How Has CEO Pay Increased by Over 1000% in Under 60 Years?

Elon Musk’s US$1tn compensation package from Tesla, and Pope Leo calling out the exec over his astonishing wealth, have put CEO pay as a popular topic in the news recently.
The huge US$1tn compensation offer, which was proposed by Tesla on 5 September, has the potential to be the largest corporate pay award in history.
Pope Leo XIV singled out Musk in his first interview since becoming the head of the Catholic Church in May 2025, published on Catholic news website Crux, that the wealth of the tech billionaire is undermining “the value of human life”.
According to a report by the Economic Policy Institute (EPI), a Washington-based think tank conducting economic research, CEO pay has rocketed.
It offers the overarching statistic that execs’ pay has grown 1094% in the nearly 50 years since 1978, compared with a 26% increase in a typical worker’s compensation.
What is outlined in the report?
The EPI report, released on 25 September, offers insights into CEO pay, drawing on data from 1965 to 2024 – noting that the pay for CEOs of the 350 largest firms in the US increased in 2024, averaging at US$23m dollars.
The report outlines that the ratio of CEO compensation to typical worker pay grew more than three times since 1992 – noting that stock-related components constitute a large and growing share of CEO compensation.
EPI’s data shows that stock-related pay – covering exercised stock options and stock awards – averaged US$18.2m in 2024, accounting for 79% of the averaged realised compensation.
It also says that the stock-related components are shifting away from the use of stock options and towards stock awards over time.

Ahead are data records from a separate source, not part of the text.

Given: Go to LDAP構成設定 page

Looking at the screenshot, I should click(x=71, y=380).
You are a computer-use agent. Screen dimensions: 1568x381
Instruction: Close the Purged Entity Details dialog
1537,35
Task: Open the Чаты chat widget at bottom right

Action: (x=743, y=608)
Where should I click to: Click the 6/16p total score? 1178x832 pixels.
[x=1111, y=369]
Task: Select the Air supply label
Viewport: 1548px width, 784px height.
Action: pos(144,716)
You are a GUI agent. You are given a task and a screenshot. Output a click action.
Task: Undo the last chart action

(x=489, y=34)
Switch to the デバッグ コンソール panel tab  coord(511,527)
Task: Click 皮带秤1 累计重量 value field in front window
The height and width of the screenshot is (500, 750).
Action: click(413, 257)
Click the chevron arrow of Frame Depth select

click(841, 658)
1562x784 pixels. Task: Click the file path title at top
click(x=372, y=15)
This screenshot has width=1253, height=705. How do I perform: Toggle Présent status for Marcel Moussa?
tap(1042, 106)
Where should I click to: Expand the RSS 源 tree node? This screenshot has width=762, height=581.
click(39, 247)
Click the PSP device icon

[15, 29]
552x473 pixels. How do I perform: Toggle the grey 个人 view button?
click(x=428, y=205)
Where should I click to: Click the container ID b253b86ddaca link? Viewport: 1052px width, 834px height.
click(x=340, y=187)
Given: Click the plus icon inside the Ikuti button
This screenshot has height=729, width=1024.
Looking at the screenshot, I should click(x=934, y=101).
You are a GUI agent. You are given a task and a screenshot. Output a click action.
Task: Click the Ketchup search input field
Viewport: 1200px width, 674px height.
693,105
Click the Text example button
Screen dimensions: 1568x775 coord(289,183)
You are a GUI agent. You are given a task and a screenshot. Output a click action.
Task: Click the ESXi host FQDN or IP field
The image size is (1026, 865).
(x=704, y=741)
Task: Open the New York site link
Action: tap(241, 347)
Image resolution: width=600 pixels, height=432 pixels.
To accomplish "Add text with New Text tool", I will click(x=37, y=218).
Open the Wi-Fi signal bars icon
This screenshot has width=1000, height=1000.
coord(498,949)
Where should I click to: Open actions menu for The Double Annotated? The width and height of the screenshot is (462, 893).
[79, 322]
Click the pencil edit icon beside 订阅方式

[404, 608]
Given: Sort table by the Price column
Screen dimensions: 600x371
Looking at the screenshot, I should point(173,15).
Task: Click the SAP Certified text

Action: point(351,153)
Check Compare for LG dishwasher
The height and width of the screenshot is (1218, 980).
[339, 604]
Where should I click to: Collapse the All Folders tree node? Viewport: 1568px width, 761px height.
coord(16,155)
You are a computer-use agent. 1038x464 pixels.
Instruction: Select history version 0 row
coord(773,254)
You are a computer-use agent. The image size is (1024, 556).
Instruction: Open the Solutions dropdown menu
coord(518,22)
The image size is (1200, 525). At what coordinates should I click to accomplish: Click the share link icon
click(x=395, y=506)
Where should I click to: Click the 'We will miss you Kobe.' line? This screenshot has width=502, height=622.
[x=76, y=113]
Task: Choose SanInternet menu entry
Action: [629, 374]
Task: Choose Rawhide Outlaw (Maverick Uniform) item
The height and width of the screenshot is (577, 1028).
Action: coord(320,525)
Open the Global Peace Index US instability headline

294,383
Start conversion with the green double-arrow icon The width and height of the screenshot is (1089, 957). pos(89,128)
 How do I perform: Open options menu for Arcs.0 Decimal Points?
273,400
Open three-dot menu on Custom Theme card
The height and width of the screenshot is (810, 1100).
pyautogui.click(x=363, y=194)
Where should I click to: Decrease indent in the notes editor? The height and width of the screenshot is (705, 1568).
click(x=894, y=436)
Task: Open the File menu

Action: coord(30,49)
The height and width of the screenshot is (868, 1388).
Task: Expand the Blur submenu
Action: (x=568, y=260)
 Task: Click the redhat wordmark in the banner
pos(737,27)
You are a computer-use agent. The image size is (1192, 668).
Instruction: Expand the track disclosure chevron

In 1992, stock options accounted for 85% of stock-related pay in realised CEO compensation versus only 31% in 2024, with vested stock awards adding up to the remaining 69%.
What does this mean for CEOs and their companies?
Stock options give CEOs the right to buy company stock at a set price in the future. This means that with increasing stock prices, execs make money, and if stocks go down, they lose nothing.
In contrast, stock awards – actual shares or promised shares – mean that the value goes up or down with the company’s stock price.
Putting the pay in perspective
The EPI report says that this increase in the pay of CEOs makes their average earnings “281 times that of the typical worker”, compared to 21 times as much as the typical worker in 1965.
Over the 2009-2021 period, a surge in realised CEO compensation took the ratio to 408-1, which then experienced significant declines between 2021 and 2023, according to EPI.
But even with recent declines, the report highlights that the ratio in 2024 remains far higher than it was at the end of the 20th century.
Musk’s windfall reflects broader upward trend
To receive this enormous US$1tn benefit, Musk must meet multiple ambitious targets over the next decade in order to receive the payout, including boosting the company’s valuation by around US$7.5bn, Tesla says.
All compensation will be related to performance and awarded as he meets goal milestones, the first is to reach a market capitalisation of US$2tn, the following nine require an extra $500bn, while the last two each demand an additional US$1tn.
Discussing Tesla’s announcement at the time, Pope Leo said: "Yesterday, there was the news that Elon Musk is going to be the first trillionaire in the world.”
“What does that mean and what’s that about? If that is the only thing that has value anymore, then we’re in big trouble”, he added.